EDIT: However @c_redman spotted an error in the results, so I have removed my analysis so as not to mislead any other members of the forum. Sorry everyone. :oops:

(The original error-prone spreadsheet results PDF remains downloadable below)

HSK_vs_leeds_internet_corpus.pdf

  • Like 3
Link to comment
Share on other sites

Agreed :conf . I think it's the corpus frequencies that are skewed.

If the HSK is anything like the English Academic Word List or similar lists, it's not just about raw frequency (although that's a major factor) but the "dispersion" of the words; i.e., how broadly applicable they are to a wide variety of texts, not just concentrated in a few areas.

Edit: In the Leeds internet corpus, word #48790 is 踢腿, not 踢足球; #42501 is 电子计算机 not 电子邮件; #38697 is 葑 not 著名; and #49928 is 飞禽 not 飞禽走兽. None of the target words are in the Leeds word list, which is kind of suspicious. If you do a lookup from their query interface, you get 94 results for 飞禽走兽, so something seems messed up in the frequency list. Also, 踢足球 only returns results as "踢 足球", so the word segmentation is also suspect.

  • Like 1
Link to comment
Share on other sites

My errors seem to stem from using the LOOKUP function inside a huge Apple "Numbers" spreadsheet which recalculates very slowly. However I can't see where the problem lies, which probably means it lies in my inadequate spreadsheet skills. So I will abandon my efforts. Sorry again for wasting everyone's time :oops: !

Link to comment
Share on other sites

What I have found is that if you have sufficient input, most words that you think are obscure/rarely used, will actually still occur in regular usage. What is sufficient input? I would probably say consuming 1/2 an hour to an hour of native material a day. I'm often surprised at how I word I think is completely useless appears in the least expected places (granted that link is not a typical example, as I normally wouldn't have to wait 9-10 years before seeing the word again).

  • Like 1
Link to comment
Share on other sites

For my 2 cents there are some very common and some not so common words on the HSK 6 list. I think if someone is going to take the HSK 6 obviously they should study the whole list, but if they are just looking to build their general Chinese vocabulary it might be better to use other sources after the first 4-5 HSK levels. A lot of the Chengyu in particular on the HSK 6 list aren't that common and, as someone else said, there are plenty of common words which aren't on the list.

  • Like 1
Link to comment
Share on other sites

I'll be finishing level 5 soon and I'm debating whether or not to move on to level 6. For those of you who have studied level 6, is it worth it? If not, what's the proper course of action? Another deck? Build your own?

Link to comment
Share on other sites

@jasonchina, after doing my flawed analysis and producing my dodgy spreadsheet I can at least say that Sigma is right - there are many very common words that do not appear in the HSK list. So personally, I am certainly heeding the advice of WestTexas and creamyhorror and not studying the HSK 6 list yet. My current strategy is to learn the most common 5000 words (based on corpus lists available on-line) first, around 1000 of which do also appear in the HSK 6 list.

Link to comment
Share on other sites

I'll be finishing level 5 soon and I'm debating whether or not to move on to level 6. For those of you who have studied level 6, is it worth it? If not, what's the proper course of action? Another deck? Build your own?

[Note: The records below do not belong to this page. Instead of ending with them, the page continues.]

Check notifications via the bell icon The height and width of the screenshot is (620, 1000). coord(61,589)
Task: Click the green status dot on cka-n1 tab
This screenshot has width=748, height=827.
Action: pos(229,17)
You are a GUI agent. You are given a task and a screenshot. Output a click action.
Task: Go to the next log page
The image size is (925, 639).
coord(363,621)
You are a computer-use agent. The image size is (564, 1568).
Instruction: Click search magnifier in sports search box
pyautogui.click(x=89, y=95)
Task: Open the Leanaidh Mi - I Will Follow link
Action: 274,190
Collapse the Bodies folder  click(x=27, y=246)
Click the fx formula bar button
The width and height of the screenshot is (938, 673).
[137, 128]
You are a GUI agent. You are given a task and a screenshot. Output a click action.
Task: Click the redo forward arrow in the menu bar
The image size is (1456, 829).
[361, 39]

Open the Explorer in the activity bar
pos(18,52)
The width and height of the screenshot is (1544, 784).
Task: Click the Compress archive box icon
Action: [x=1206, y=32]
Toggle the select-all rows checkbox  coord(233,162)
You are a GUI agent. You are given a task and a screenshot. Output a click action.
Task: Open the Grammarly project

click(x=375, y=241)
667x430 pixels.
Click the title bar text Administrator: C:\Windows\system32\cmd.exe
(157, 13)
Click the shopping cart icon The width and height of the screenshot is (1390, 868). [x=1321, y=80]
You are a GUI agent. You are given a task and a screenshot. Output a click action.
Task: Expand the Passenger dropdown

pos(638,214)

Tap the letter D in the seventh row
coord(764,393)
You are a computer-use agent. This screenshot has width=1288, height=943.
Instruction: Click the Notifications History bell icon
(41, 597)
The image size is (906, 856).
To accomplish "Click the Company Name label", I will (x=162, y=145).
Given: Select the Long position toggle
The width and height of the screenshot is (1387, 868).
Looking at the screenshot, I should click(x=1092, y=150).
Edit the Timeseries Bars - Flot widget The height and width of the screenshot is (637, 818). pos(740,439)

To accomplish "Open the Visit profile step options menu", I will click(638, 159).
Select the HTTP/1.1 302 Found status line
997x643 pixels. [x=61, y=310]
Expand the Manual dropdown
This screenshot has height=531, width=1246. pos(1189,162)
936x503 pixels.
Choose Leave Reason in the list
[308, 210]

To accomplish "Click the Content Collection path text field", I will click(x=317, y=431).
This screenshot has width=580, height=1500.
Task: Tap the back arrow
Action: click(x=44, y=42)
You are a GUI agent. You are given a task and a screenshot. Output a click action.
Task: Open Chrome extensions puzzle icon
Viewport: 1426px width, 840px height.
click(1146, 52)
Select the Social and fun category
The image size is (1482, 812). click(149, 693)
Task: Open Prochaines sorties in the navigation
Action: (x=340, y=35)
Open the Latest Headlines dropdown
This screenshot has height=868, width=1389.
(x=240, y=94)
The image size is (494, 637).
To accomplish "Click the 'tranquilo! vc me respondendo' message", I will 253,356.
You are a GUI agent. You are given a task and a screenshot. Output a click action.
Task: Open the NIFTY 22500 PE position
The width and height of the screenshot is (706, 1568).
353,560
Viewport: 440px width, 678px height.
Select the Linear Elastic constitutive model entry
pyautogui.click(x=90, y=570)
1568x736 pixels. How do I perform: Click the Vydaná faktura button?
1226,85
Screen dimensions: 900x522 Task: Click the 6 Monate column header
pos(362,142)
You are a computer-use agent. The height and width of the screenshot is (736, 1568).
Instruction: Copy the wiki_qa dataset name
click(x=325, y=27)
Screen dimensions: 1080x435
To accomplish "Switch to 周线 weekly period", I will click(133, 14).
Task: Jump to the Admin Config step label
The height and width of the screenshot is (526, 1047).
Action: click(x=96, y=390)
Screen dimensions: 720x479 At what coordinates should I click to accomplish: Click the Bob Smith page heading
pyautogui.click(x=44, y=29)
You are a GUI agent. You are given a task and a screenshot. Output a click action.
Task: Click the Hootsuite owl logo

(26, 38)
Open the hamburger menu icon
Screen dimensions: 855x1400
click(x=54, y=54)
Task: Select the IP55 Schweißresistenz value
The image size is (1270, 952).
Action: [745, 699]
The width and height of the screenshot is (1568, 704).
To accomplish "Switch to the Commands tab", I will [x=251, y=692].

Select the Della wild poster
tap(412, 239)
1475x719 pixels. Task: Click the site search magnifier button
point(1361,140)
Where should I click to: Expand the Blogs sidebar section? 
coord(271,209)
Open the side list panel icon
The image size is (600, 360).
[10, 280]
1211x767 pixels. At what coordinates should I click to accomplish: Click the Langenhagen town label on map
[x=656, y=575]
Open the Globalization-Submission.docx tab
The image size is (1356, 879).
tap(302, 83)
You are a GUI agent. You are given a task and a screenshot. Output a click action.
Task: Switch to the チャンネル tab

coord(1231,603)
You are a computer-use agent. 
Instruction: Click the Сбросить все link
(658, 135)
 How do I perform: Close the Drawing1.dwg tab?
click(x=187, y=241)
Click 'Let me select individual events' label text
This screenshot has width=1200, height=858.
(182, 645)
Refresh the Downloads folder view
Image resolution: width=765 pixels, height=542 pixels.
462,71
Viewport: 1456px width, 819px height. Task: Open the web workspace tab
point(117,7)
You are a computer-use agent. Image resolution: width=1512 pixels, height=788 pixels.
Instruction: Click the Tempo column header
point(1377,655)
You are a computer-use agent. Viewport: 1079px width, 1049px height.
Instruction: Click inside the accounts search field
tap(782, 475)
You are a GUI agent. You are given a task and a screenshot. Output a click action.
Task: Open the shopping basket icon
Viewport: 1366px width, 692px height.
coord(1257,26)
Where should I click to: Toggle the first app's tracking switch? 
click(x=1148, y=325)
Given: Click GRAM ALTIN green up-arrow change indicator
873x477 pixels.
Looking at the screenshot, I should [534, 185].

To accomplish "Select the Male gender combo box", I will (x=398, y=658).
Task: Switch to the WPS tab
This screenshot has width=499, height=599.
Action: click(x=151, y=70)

I would definitely suggest the latter, build your own. If you look at the corpus you'll see that the first words the difference in frequency is obvious. After a few thousend the difference becomes less and less obvious. This means the choice of words to learn become less obvious as frequency is often also context/material dependent. If you built your own you learn the words that are most relevant for you.

Of course it's hard to judge which words to learn from the words that you come across as you can't learn them all. At least not when you're still at a fairly beginner stage. I decide on a mix of factors in which guts feeling, frequency I encounter them and HSK are important factors.

More about my idea's about the subject can be found here

Link to comment
Share on other sites

Don't get me wrong, im not trying to start an argument however, I have to suggest it does seem like if people spent more time studying and less time playing with computer statistics they would have learnt more :P~

Just read stuff. If its a useful word, it will come up over and over again and you wil remember it well. If its a useless infrequent word, it wont come up that often and you'll forget it.

  • Like 1
Link to comment
Share on other sites

You're definitely right. It's better to study instead of overanalyzing things. Without any analysis however there may be a fair chance you study the wrong thing:) A little analysis may also be (de)motivating if you see the progress you made and what still has to be done....

The same is true about a lot of the discussions over here, finding the right material, tools (toys) etc for your study, all kind of other 'irrelevant' discussions etc. If we would, more in general, stop analyzing and discussing, decided to work instead a lot more would be done, but whether more would be achieved I'm not so sure.

Link to comment
Share on other sites

Well the think I am keen to work out is, would knowing how useful words in XYZ word list actually help anyone? If you already know the word lists from HSK1-5, cant you just start reading stuff?

Find stuff to read that is not too hard, and progress from there. Words that are high frequency will be high frequency in your reading material. Words that are low frequency will be low frequency in your reading material.

  • Like 1
Link to comment
Share on other sites

would knowing how useful words in XYZ word list actually help anyone?

Yes, one has to know how usefull a list of words is before deciding to study it or to choose another list.

Find stuff to read that is not too hard, and progress from there.

To find that stuff some analysis is needed. I looked at material and thought that it didn't look to hard but appeared to be when I tried to actually read it. From just a simple look at it it's hard to decide how much you actually can read vocabulary wise. Grammar wise it's even harder to decide.

Words that are low frequency will be low frequency in your reading material.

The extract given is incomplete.